Opinion of the Court.

234 U.S.

doubtedly it could refuse to approve a location on the ground that the land was mineral. It was its duty to decide the question-a duty which it could not avoid or evade. It could not say to the locator that it approved the location provided no mineral should ever thereafter be discovered, and disapproved it if mineral were discovered; in other words, that the locator must take the chances of future discovery of minerals. It was a question for its action and its action at the time. The general statutes of Congress in respect to homestead, preemption and townsite locations provide that they shall be made upon lands that are non-mineral, and in approving any such entry and issuing a patent therefor could it be tolerated for a moment that the Land Department might limit the grant and qualify the title by a stipulation that if thereafter mineral should be discovered the title should fail? It cannot in that way avoid the responsibility of deciding and giving to the party seeking to make the entry a full title to the land or else denying it altogether."

(p. 341) "But, it is said, no patent was issued in this case, and therefore the holding in the Barden Case, that the issue of a patent puts an end to all question, does not apply here. But the significance of a patent is that it is evidence of the transfer of the legal title.

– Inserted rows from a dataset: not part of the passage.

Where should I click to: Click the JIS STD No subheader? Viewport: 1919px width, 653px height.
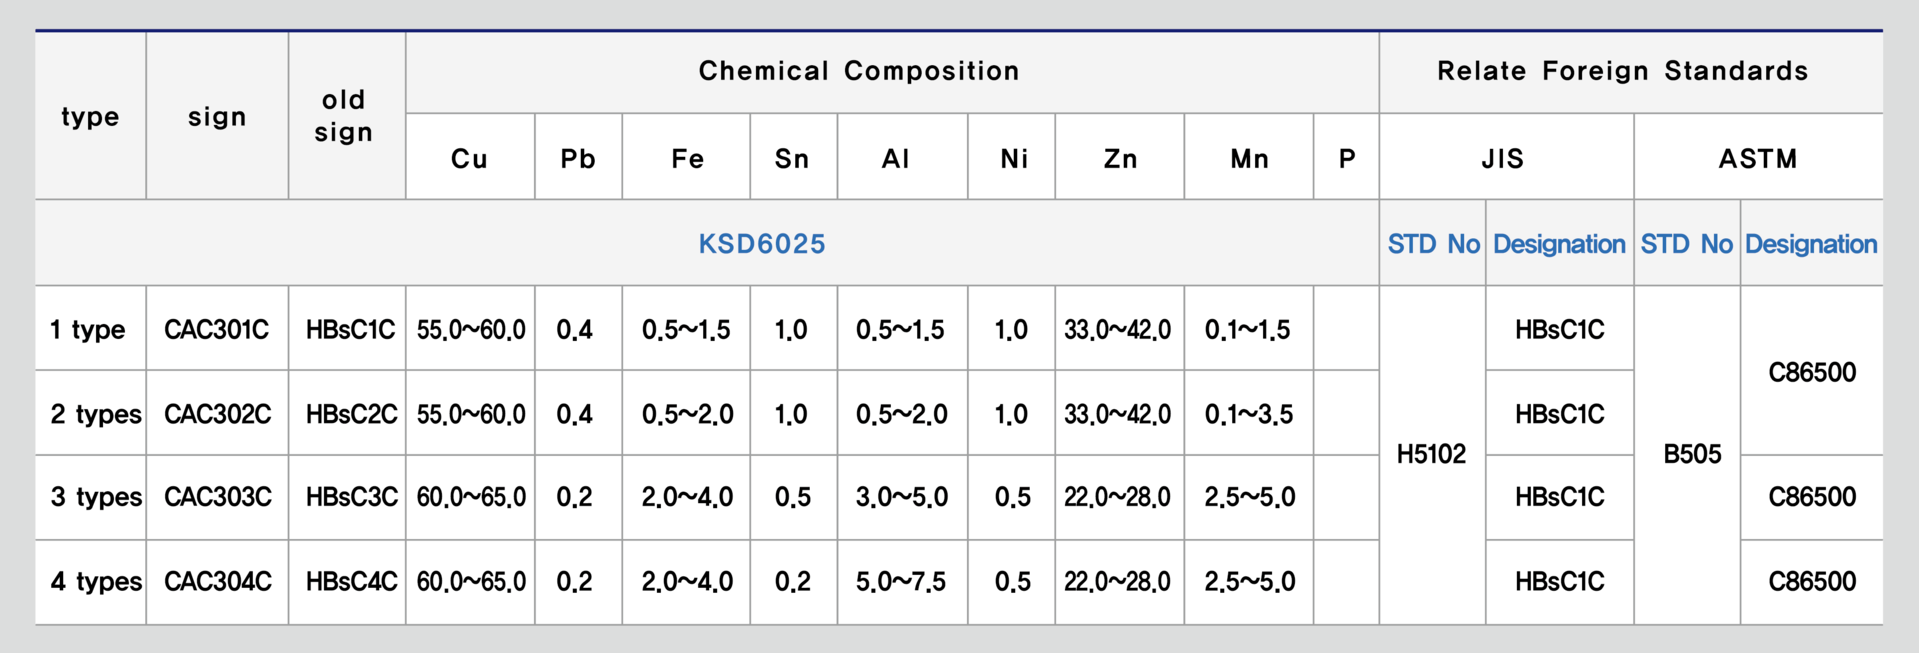1433,244
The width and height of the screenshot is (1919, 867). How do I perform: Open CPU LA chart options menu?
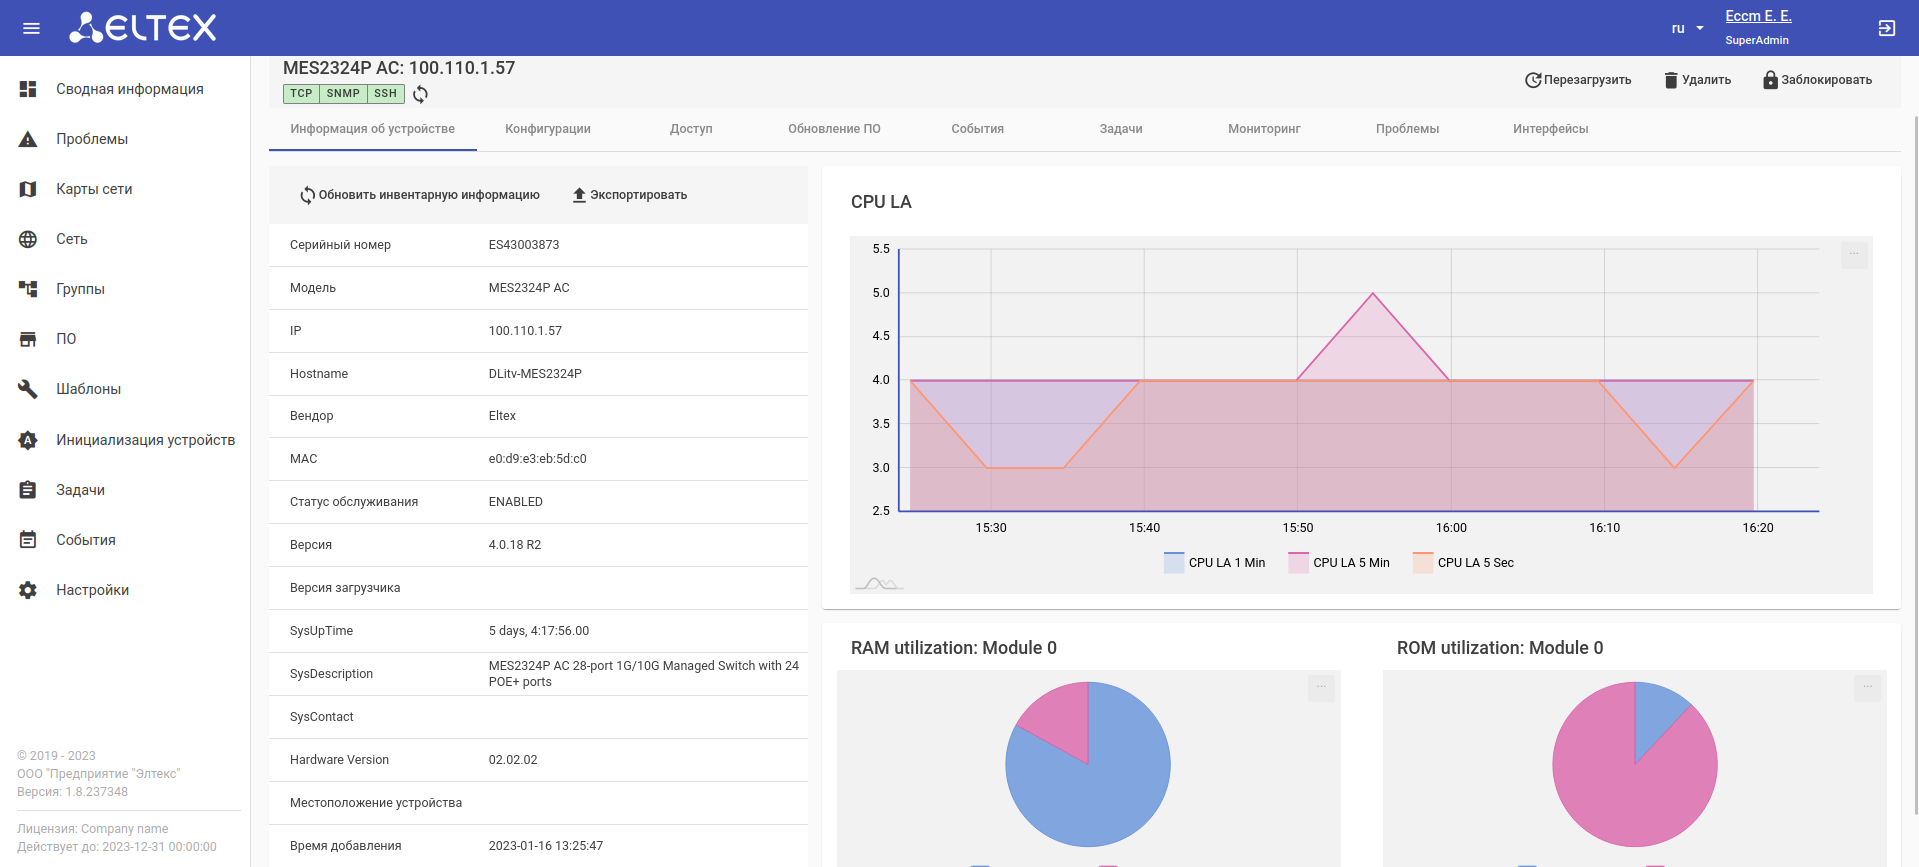(x=1854, y=254)
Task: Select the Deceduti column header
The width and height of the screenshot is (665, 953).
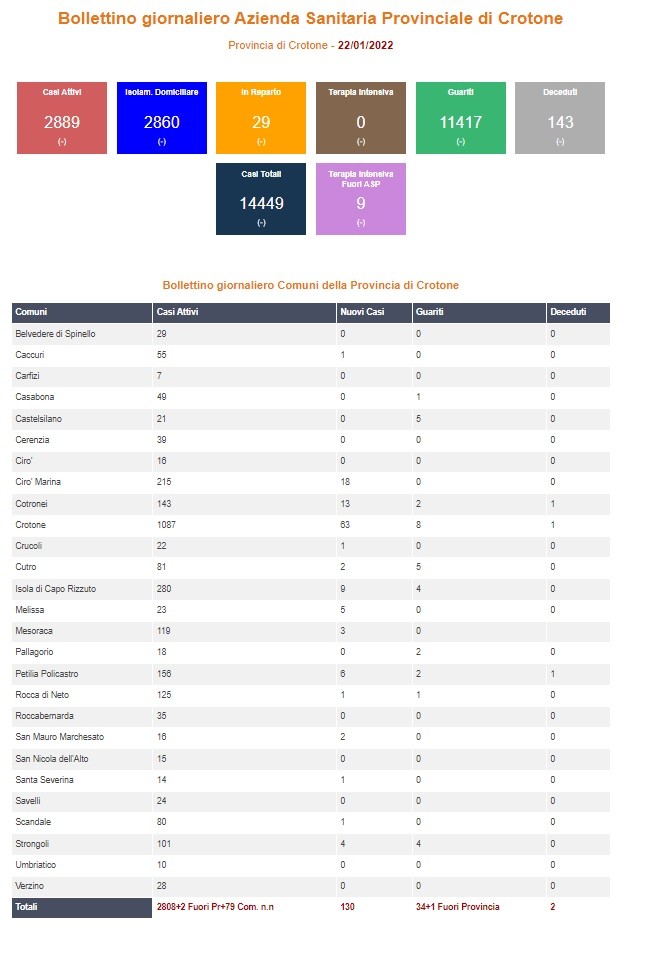Action: coord(578,312)
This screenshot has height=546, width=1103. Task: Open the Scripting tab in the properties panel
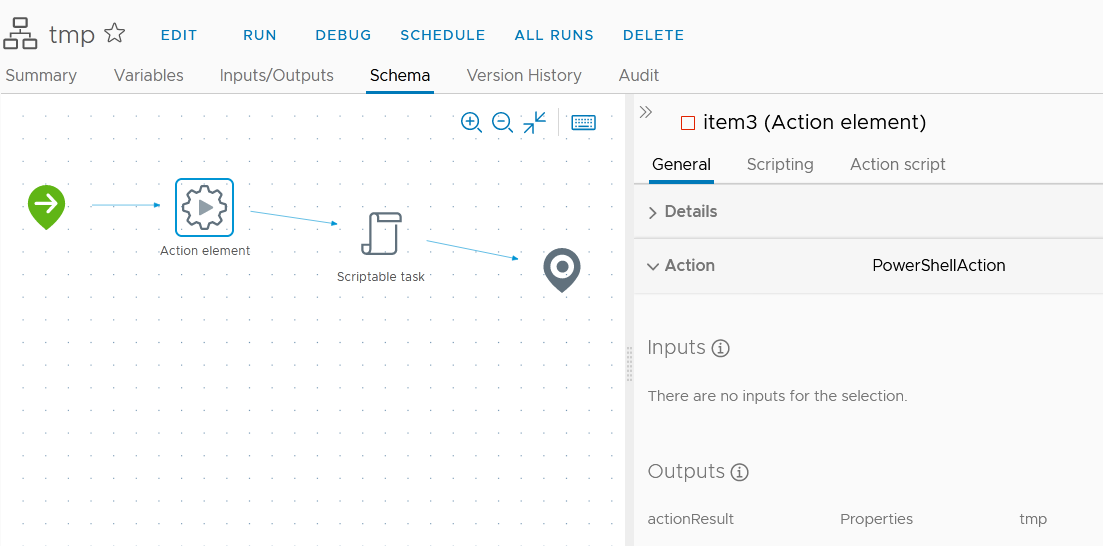[x=780, y=164]
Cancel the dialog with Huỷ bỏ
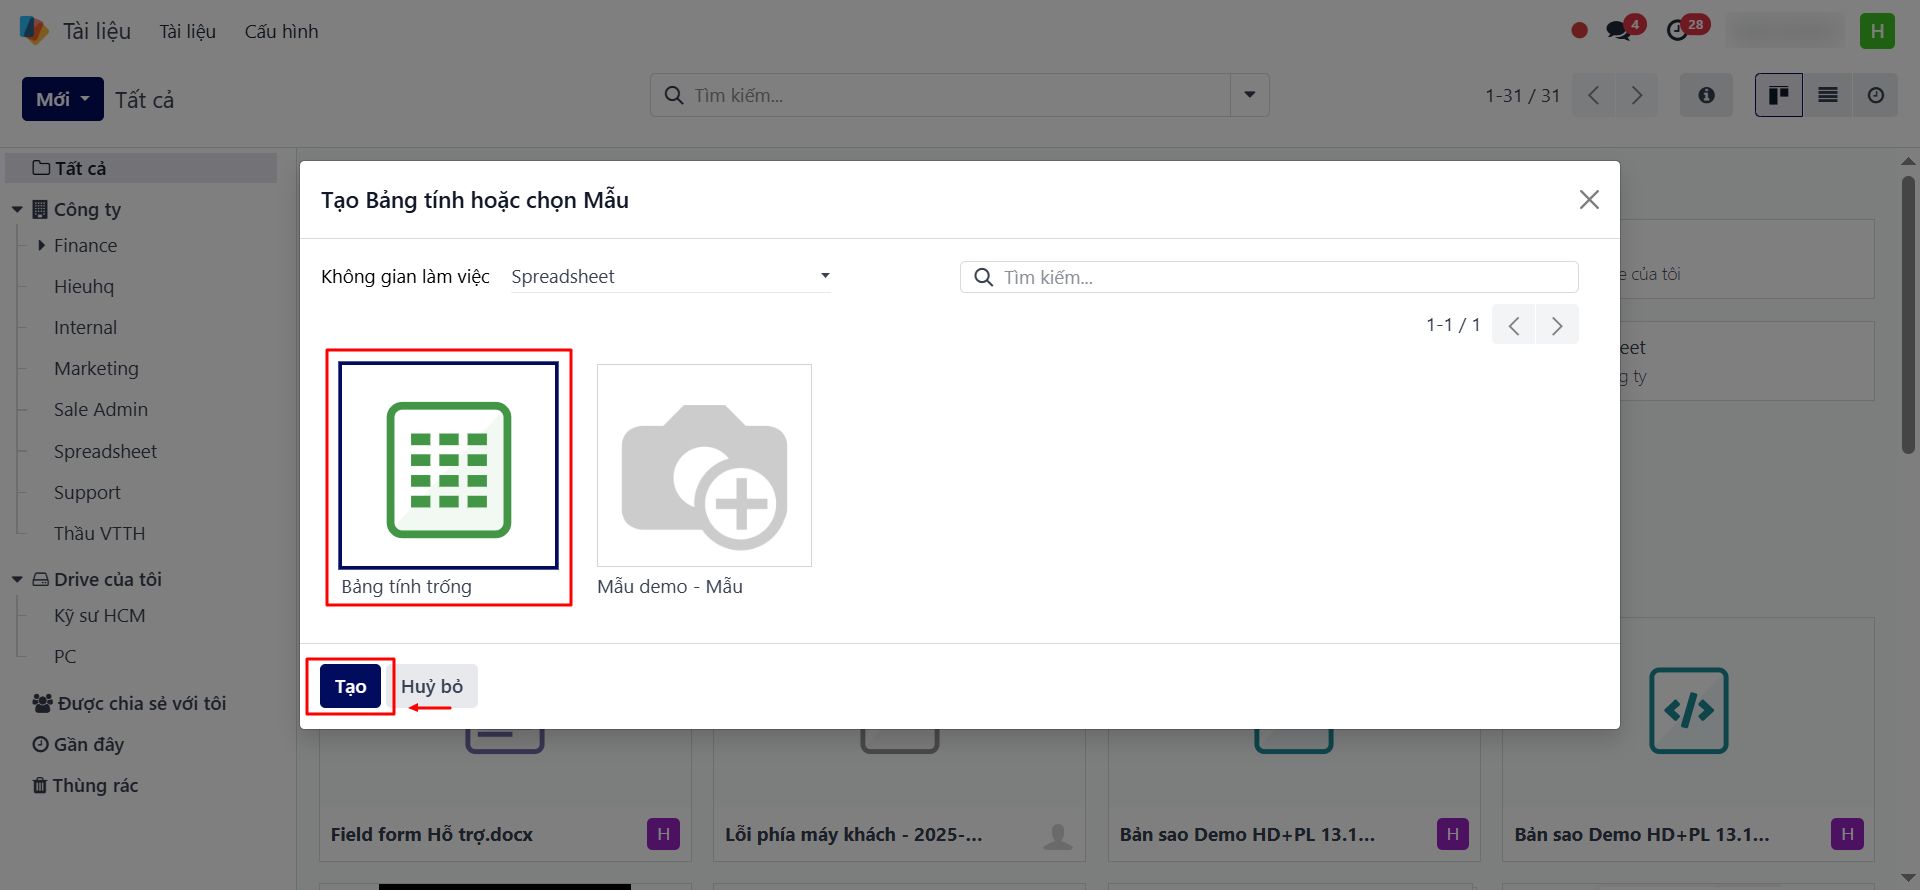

There is no magic in the word 'patent,' or in the instrument which the word defines. By it the legal title passes, and when by whatsoever instrument and in whatsoever manner that is accomplished, the same result follows as though a formal patent were issued."

(p. 343) "While the approval entered upon the plat by the Surveyor General under the direction of the Land Department was in terms 'subject to the conditions and provisions of section 6 of the act of Congress, approved June 21, 1860,' such limitation was beyond the power of executive officers to impose."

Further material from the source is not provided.